**Task objective:** If a line in the data has the string "agent", please show it.
** Working data follows **
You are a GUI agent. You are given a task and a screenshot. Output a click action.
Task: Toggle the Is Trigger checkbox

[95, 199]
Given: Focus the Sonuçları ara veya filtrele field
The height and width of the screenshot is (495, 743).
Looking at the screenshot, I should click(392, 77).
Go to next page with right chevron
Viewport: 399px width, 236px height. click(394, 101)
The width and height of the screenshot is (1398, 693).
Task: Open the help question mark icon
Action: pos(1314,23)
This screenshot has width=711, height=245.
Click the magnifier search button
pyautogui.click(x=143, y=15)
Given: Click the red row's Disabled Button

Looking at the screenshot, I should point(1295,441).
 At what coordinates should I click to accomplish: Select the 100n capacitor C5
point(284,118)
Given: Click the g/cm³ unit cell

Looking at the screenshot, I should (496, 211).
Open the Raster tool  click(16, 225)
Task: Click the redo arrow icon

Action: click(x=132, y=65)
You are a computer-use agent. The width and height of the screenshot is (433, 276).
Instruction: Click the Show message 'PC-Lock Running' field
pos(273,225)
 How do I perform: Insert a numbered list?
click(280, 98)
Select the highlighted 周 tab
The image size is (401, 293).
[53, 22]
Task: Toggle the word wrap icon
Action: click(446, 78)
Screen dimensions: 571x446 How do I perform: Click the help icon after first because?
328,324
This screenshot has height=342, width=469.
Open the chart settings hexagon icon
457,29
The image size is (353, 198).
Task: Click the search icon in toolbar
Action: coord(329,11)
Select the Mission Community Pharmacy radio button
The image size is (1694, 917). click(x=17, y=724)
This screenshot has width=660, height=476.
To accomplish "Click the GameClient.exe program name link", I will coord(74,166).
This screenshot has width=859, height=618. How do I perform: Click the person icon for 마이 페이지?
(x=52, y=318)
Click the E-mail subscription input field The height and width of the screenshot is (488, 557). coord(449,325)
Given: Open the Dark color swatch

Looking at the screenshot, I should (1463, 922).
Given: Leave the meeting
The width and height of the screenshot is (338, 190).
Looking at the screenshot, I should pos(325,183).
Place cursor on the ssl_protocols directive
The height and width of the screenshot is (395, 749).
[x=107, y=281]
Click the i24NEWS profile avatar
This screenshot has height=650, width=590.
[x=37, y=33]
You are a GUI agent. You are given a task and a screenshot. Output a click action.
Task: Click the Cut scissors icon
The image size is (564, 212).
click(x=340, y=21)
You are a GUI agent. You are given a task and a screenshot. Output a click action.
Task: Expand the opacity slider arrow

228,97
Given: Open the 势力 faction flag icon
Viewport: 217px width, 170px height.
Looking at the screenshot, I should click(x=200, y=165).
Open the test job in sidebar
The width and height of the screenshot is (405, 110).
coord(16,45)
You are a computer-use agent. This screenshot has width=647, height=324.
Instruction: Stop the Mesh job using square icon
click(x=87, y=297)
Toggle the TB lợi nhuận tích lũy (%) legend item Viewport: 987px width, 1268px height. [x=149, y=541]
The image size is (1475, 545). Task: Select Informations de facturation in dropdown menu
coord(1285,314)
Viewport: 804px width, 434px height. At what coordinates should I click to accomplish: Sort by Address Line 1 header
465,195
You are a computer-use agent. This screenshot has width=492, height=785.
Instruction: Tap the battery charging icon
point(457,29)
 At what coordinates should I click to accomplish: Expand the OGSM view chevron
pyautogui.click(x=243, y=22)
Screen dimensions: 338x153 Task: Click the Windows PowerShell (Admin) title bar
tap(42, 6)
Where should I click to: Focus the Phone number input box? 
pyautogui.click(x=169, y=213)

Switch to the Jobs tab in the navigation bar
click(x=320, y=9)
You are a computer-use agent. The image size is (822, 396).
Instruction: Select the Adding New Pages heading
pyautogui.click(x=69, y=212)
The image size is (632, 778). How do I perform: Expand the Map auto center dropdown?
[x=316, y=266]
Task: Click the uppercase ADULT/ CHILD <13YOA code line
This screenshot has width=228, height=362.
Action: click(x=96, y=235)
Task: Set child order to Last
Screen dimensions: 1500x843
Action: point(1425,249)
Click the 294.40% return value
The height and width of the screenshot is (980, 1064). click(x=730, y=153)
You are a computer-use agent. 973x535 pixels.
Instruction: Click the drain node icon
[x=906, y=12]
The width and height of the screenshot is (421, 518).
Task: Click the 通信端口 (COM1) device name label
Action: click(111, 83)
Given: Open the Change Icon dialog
** End of Working data **
**Exercise answer:**
You are a GUI agent. You are given a task and a screenshot. Output a click action.
You are a computer-use agent. The width and height of the screenshot is (433, 276).
You are a GUI agent. You are given a task and a screenshot. Output a click action.
You are a GUI agent. You are given a task and a screenshot. Output a click action.
You are a computer-use agent. This screenshot has width=647, height=324.
You are a computer-use agent. This screenshot has width=492, height=785.
You are a computer-use agent. The image size is (822, 396).
You are a computer-use agent. 973x535 pixels.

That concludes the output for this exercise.